## EXERCISE BRIEF
Reproduce the listing below from the line with "Select the 0.66 LDA cell" to the line with "in with the", both lines included, character for character, minus any pictures.

## DATA RECORDS
┄┄┄┄┄┄┄┄┄┄

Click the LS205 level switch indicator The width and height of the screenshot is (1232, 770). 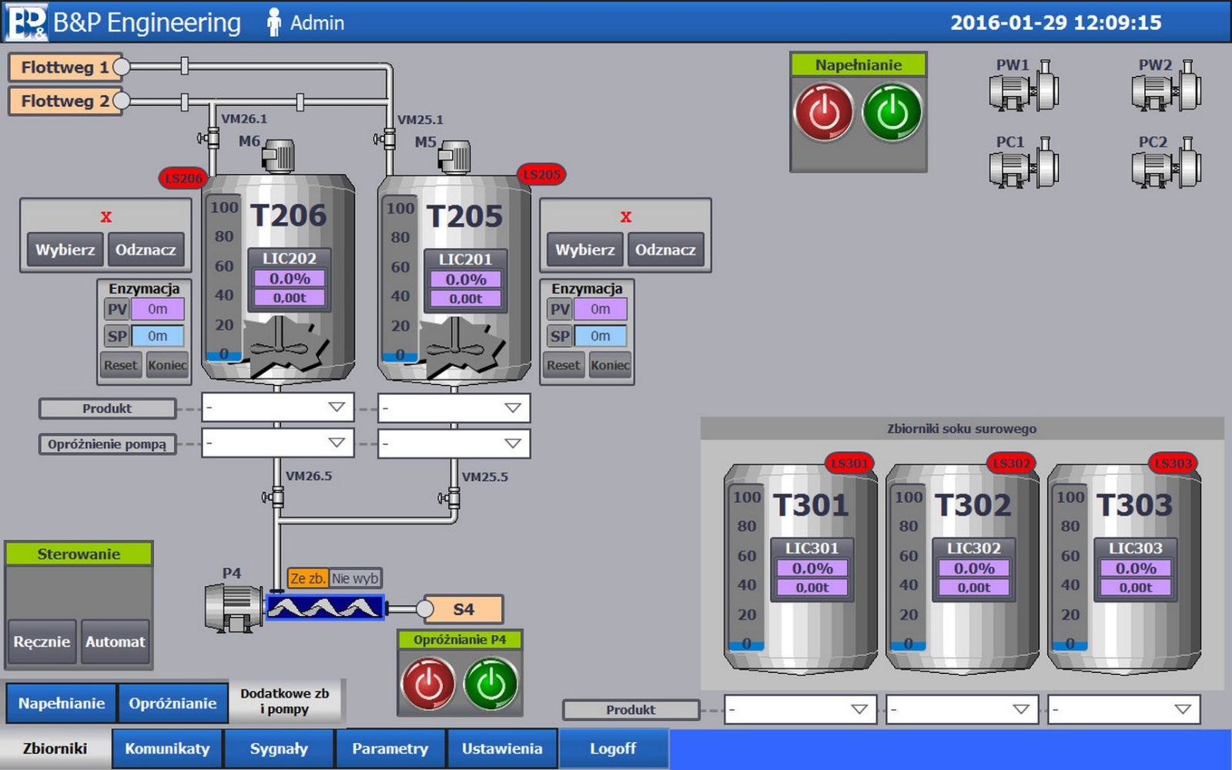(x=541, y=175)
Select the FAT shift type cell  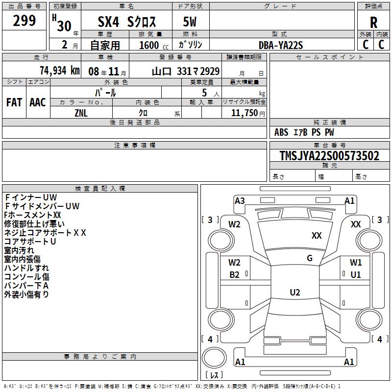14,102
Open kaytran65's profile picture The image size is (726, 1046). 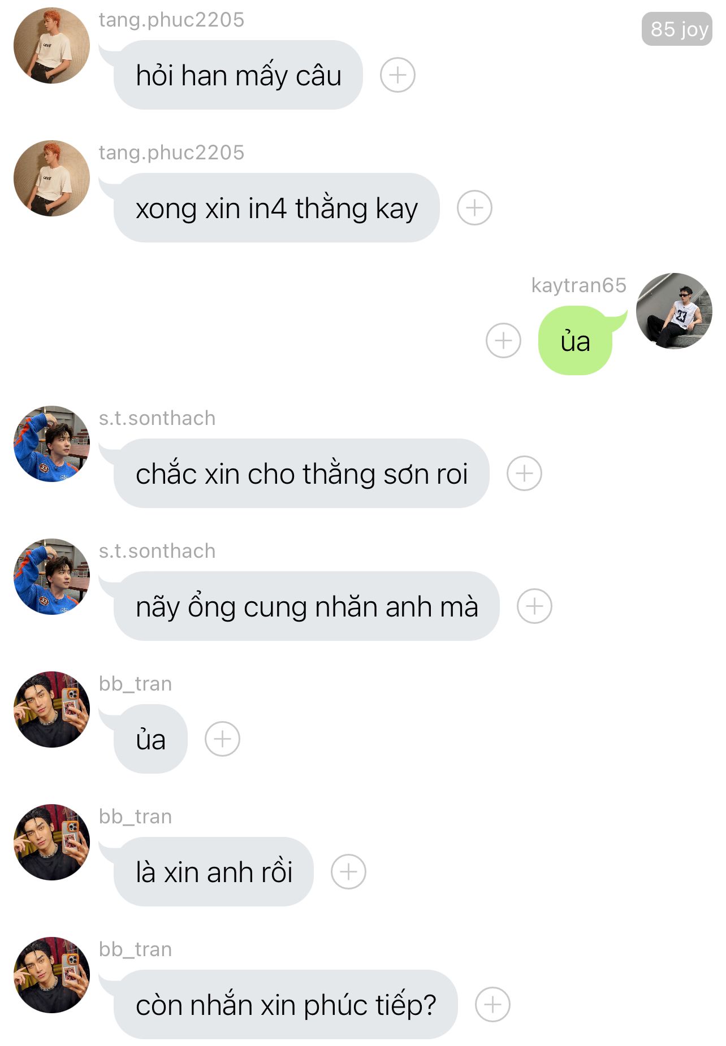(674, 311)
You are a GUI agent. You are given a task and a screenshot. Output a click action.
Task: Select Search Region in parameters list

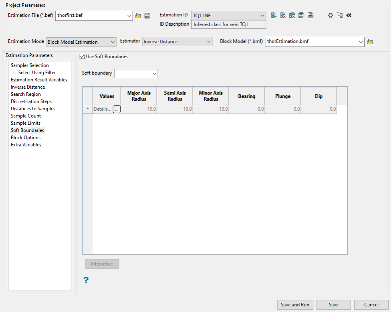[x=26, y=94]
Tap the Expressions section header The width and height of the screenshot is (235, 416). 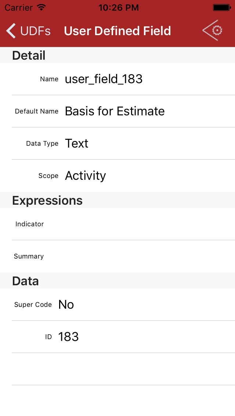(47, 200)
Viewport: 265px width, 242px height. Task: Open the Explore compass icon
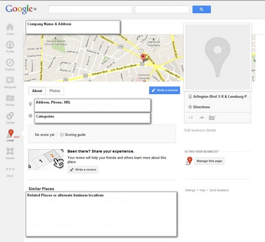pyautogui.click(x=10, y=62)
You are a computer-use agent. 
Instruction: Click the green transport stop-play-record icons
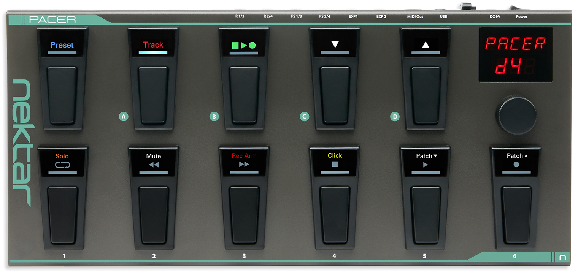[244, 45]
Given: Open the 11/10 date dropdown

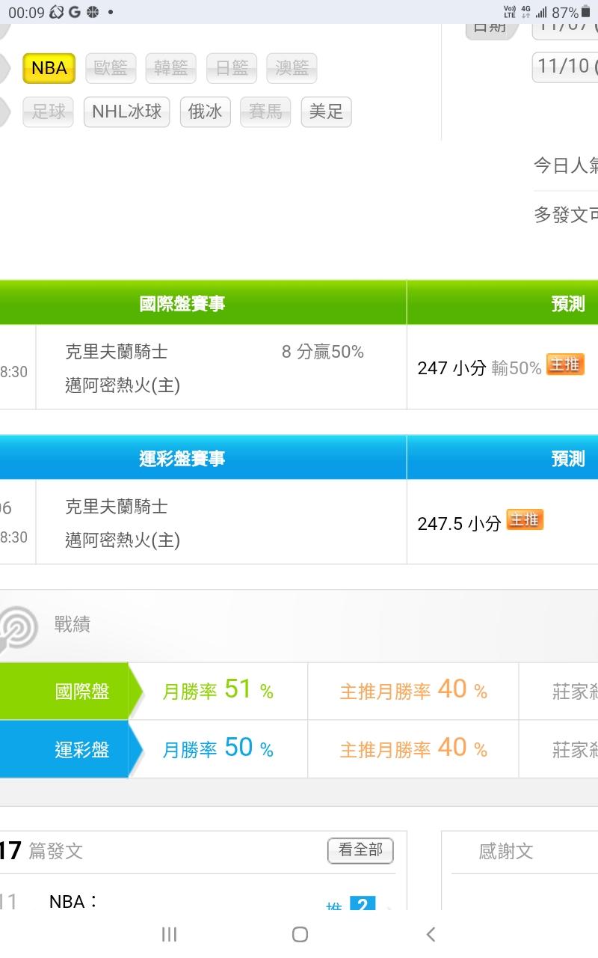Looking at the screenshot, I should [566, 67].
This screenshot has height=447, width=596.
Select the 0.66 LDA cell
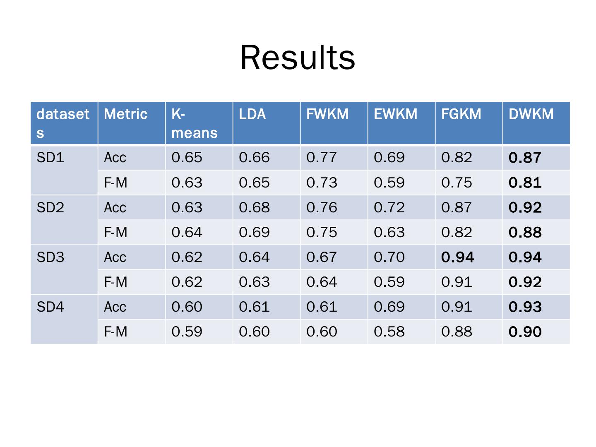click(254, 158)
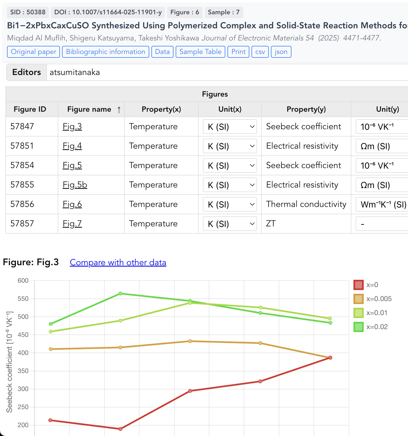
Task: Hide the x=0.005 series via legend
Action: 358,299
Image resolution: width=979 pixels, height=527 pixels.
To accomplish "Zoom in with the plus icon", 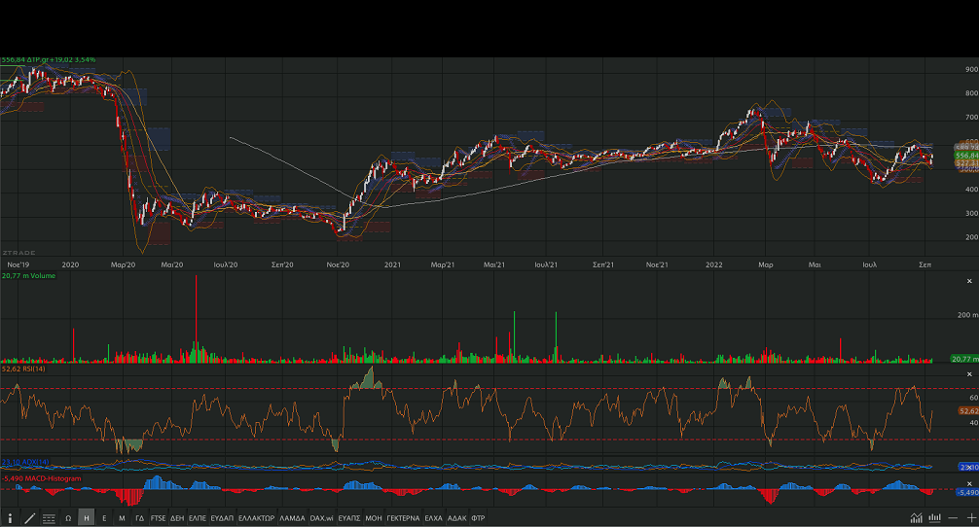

┄┄┄┄┄┄┄┄┄┄

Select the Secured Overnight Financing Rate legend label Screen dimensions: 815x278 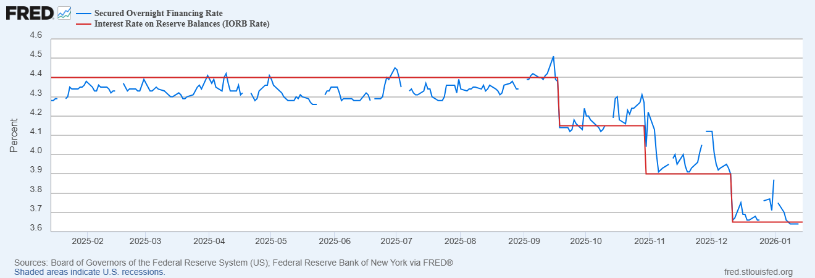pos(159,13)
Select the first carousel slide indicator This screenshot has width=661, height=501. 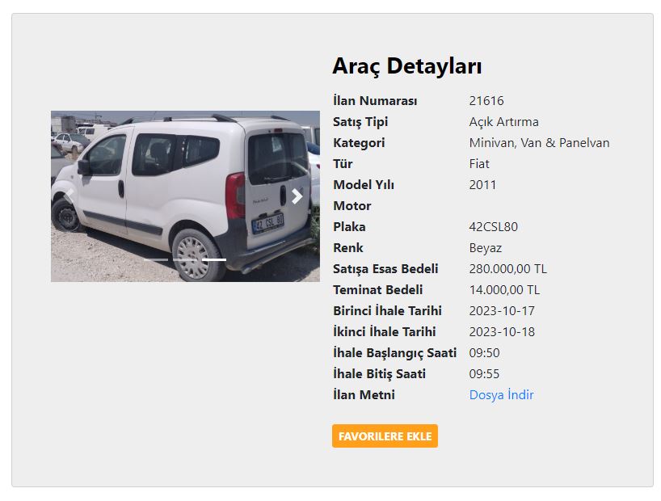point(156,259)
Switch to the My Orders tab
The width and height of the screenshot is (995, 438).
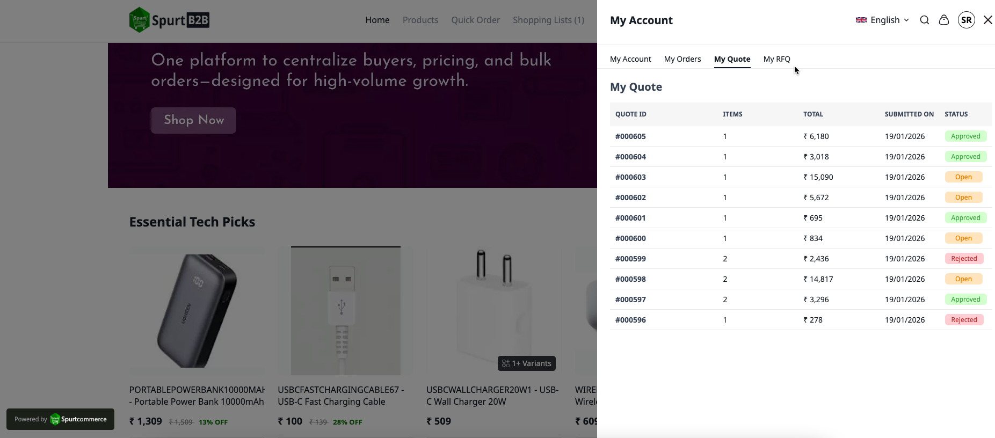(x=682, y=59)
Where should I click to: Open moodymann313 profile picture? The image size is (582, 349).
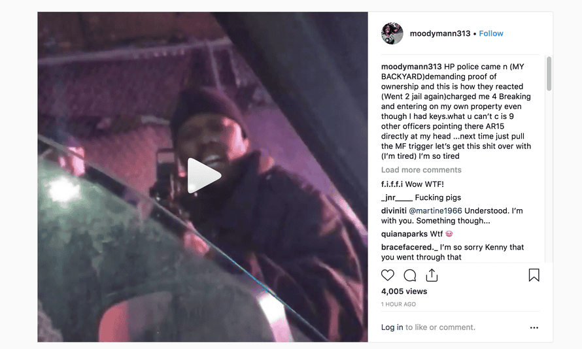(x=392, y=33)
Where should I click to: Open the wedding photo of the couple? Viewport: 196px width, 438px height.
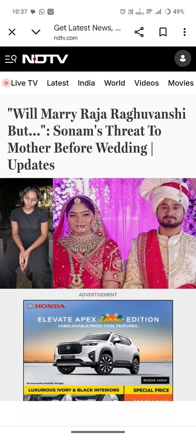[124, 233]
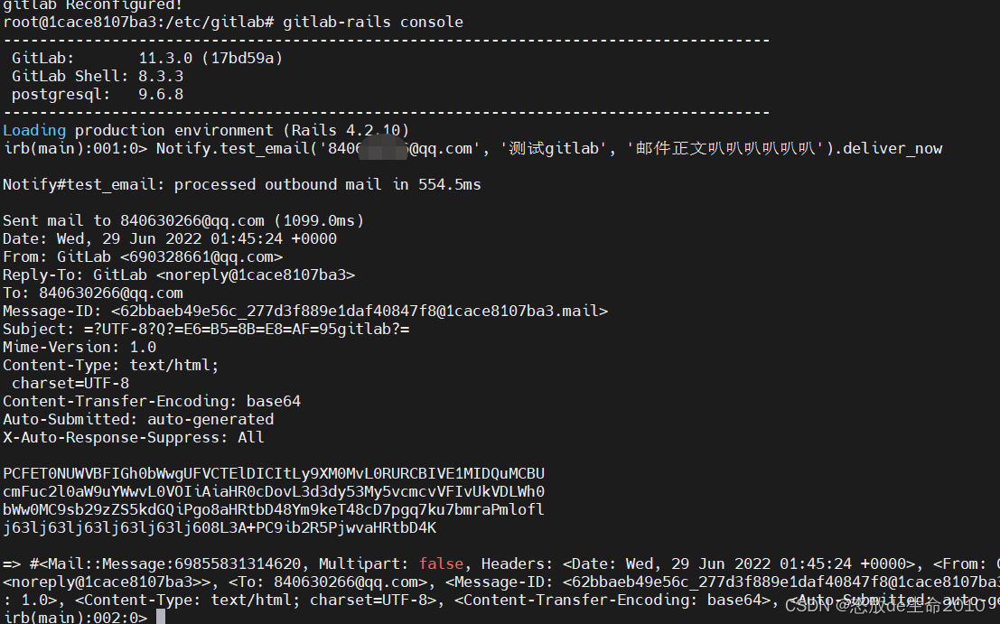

┄┄┄┄┄┄┄┄┄┄

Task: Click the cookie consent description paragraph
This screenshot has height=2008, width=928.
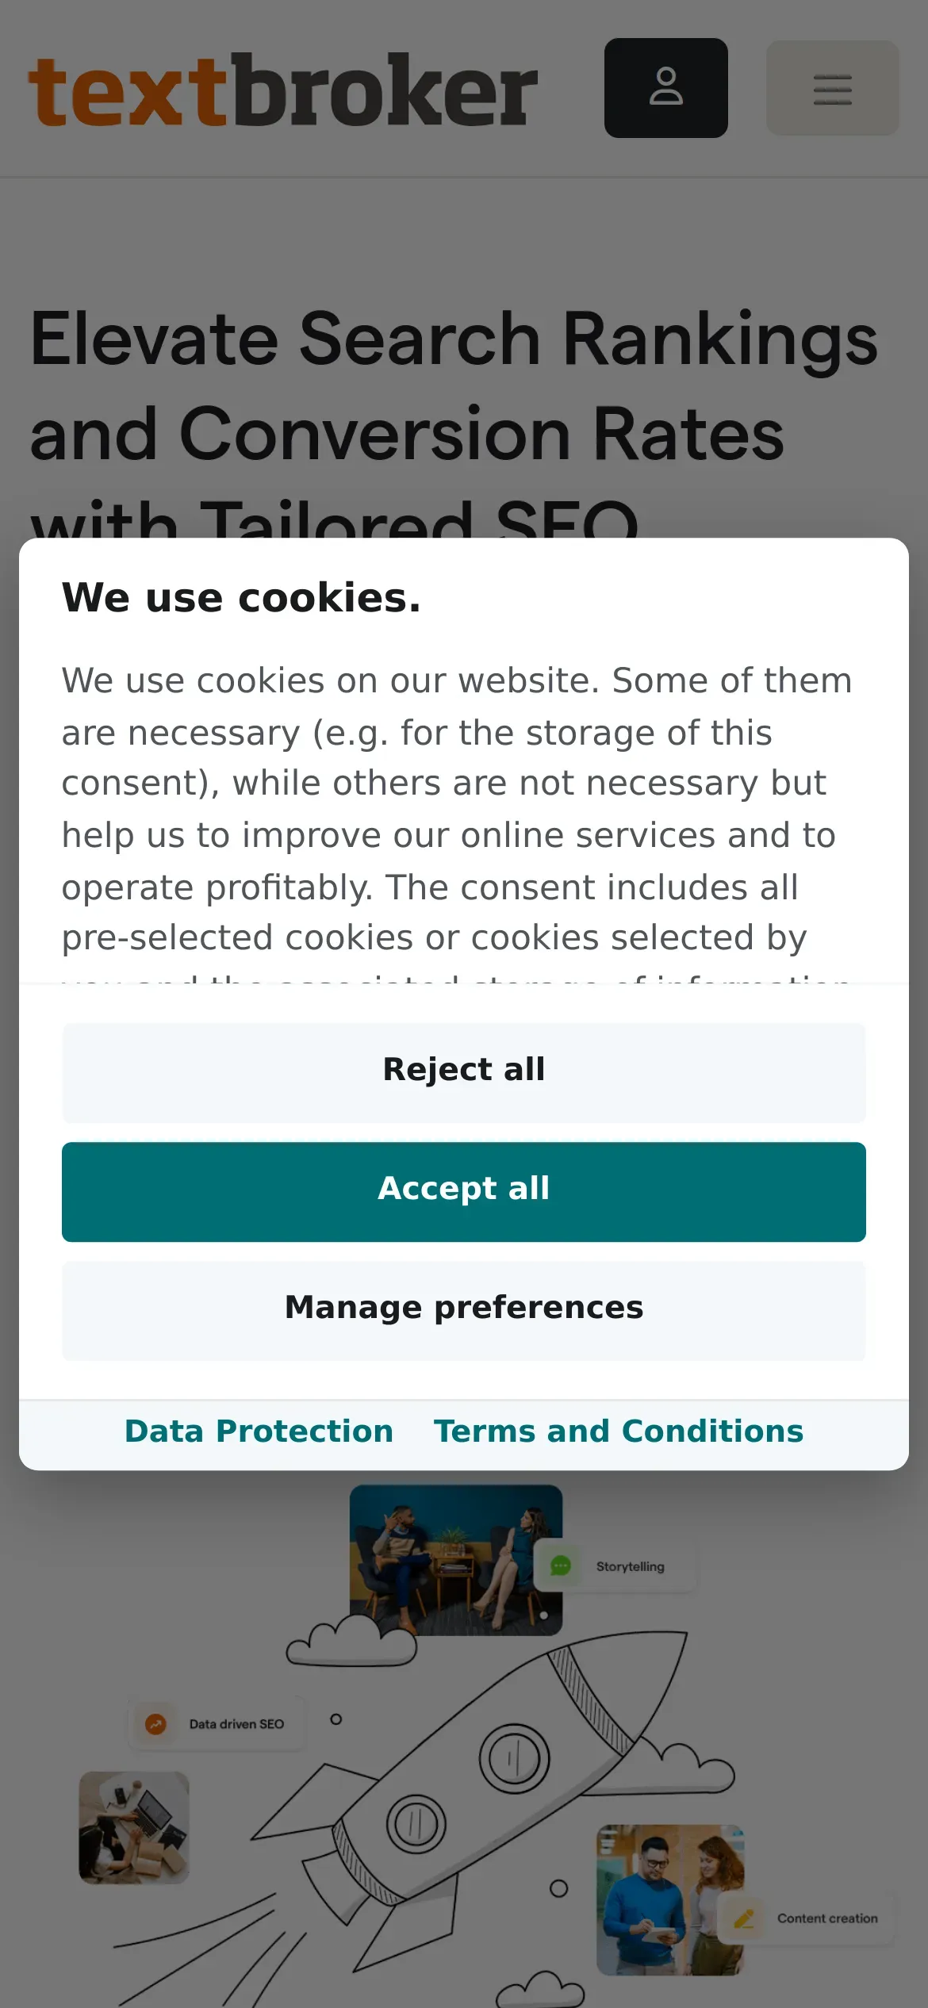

┄┄┄┄┄┄┄┄┄┄

## SOLUTION FOR THIS PROBLEM
Select the 0.66 LDA cell
click(254, 158)
Task: Hide the x=0.005 series via legend
Action: 358,299
Image resolution: width=979 pixels, height=527 pixels.
To accomplish "Zoom in with the plus icon", 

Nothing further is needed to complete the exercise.